Elderly ITP patients have many underlying diseases, hormone contraindications and many adverse reactions during the use of hormones. TPO-RAs are oral small-molecule non-peptide drugs. Retrospective studies have shown that they have good efficacy and high safety in elderly patients. Therefore, this study is a prospective trial to evaluate TPO-RAs as the first-choice drug for the treatment of elderly ITP patients with contraindications to hormones, aiming to improve the efficacy-risk ratio of elderly patients
Primary immune thrombocytopenia (ITP) is an immune disorder characterized by decreased production and increased destruction of platelets. In recent years, with the in-depth exploration of its pathogenesis and the continuous influx of new drugs, the status of second-line treatment drugs, mainly TPO receptor agonists (TPO-RAs), has been continuously improved, which has brought great importance to the treatment and management of ITP patients.
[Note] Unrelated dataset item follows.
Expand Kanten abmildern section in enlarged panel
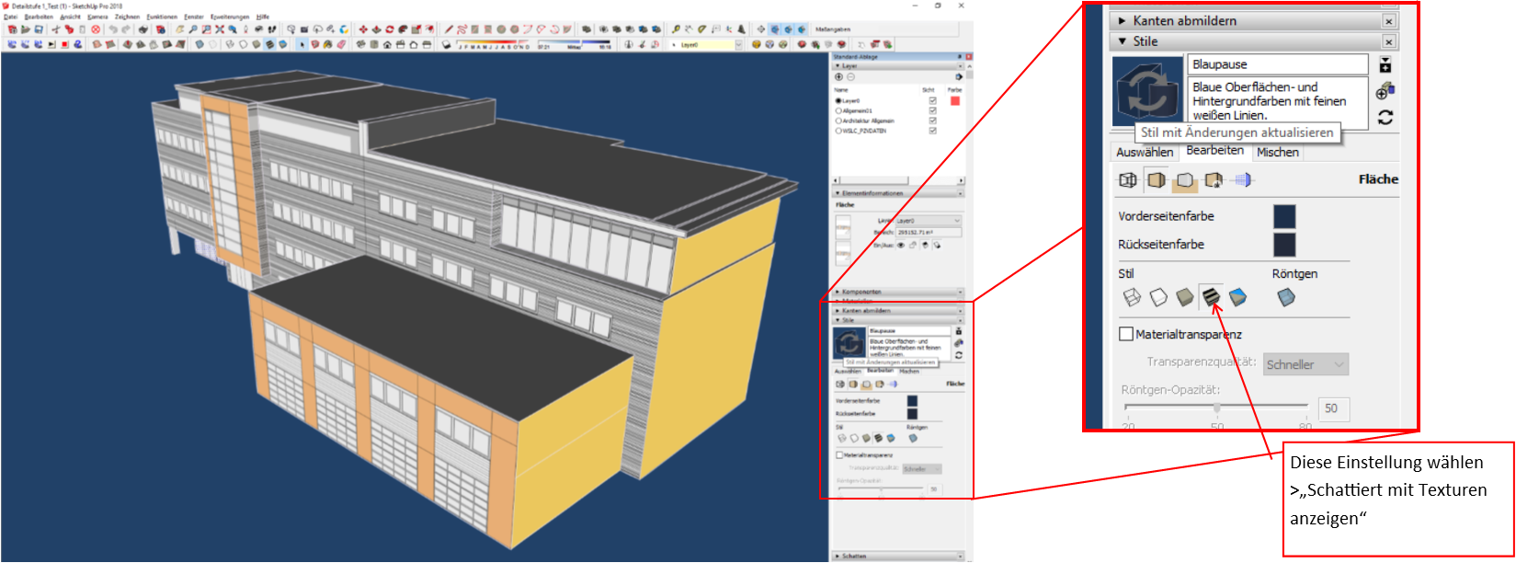The height and width of the screenshot is (563, 1516). 1123,20
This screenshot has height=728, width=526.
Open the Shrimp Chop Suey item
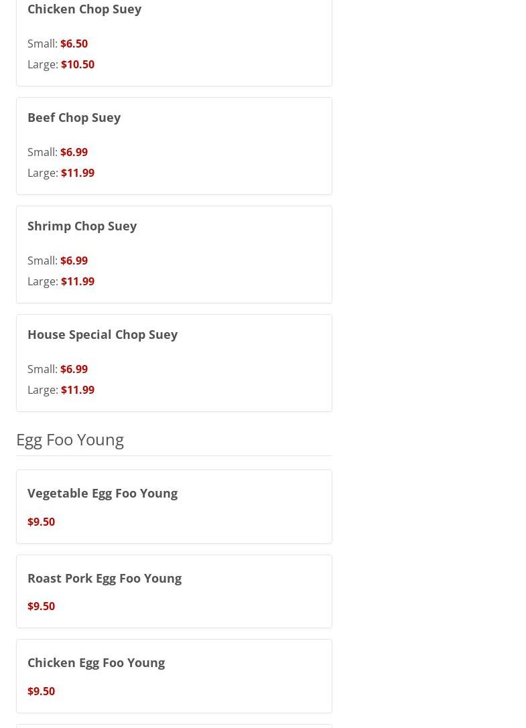(82, 226)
However, for elderly ITP patients with severe underlying diseases, poor hormone tolerance, severe adverse reactions or hormone contraindications, whether TPO receptor agonists can be used as the first-choice drug and its efficacy and safety are still lacking relevant research, and for elderly ITP patients There is a lack of uniform guidelines for the treatment and management of patients. Limited retrospective studies have shown that TPO receptor agonists have good safety and efficacy, and are expected to become the recommended drugs for the treatment of elderly patients with ITP. However, whether TPO receptor agonists can be directly used as the first-choice drug for newly diagnosed elderly ITP patients who are not suitable for first-line treatment and its efficacy are uncertain. This study will include newly diagnosed elderly ITP patients with hormonal contraindications or potential serious side effects of hormonal therapy, take the TPO-RA drug hetropoda as the first-choice treatment drug, and explore the effectiveness of hetrompopag in such patients and safety analysis. This study will provide new ideas and clinical basis for standardized and individualized treatment of elderly ITP patients, and provide practical experience for promoting the establishment of elderly ITP treatment guidelines.
Study Type
INTERVENTIONAL
Allocation
NA
Purpose
OTHER
Masking
NONE
Enrollment
69
After the subjects signed the informed consent and passed the screening, they entered the treatment period and received a starting dose of 2.5 mg/d of Hytrombopag. During the treatment process, the clinician adjusted the drug dose according to the patient's own conditions. The maximum drug dose was 7.5 mg qd, 28 d Evaluate efficacy and safety after completion;
Treatment response
Proportion of subjects with platelet counts ≥50×10\^9/L after 28 days of treatment
Time frame: 28 days
Remission rate
Complete response, effective, ineffective proportion of testers after 28 days of treatment
Time frame: 28 days
Drug efficacy
During treatment, the proportion of subjects, which the platelet count at least once reached ≥50×109/L.
Time frame: 28 days
Evaluation of effectiveness
During treatment, the proportion of subjects, which the platelet count increased at least 2 times compared with baseline.
Time frame: 28 days
Adverse events
Evaluate the incidence and severity of bleeding based on the ITP-BAT bleeding score
Time frame: 6 months from treatment
Adverse events
During treatment, the proportion of subjects, which received at least once rescue
Time frame: 6 months from treatment
Side effects of drugs
Assessing safety through the adverse events,such as liver damage, etc.